BEGIN EXTRACTED INFORMATION
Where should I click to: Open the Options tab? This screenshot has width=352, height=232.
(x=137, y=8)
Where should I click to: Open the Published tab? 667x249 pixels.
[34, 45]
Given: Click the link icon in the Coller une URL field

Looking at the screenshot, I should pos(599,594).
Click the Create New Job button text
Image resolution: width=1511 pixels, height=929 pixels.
END EXTRACTED INFORMATION
**INSTRUCTIONS TO FOLLOW:** Return the material above in full, exactly as it appears.

**TASK SOLUTION:**
Where should I click to: Open the Options tab? This screenshot has width=352, height=232.
(x=137, y=8)
Where should I click to: Open the Published tab? 667x249 pixels.
[34, 45]
Given: Click the link icon in the Coller une URL field

Looking at the screenshot, I should pos(599,594).
Click the Create New Job button text
Image resolution: width=1511 pixels, height=929 pixels.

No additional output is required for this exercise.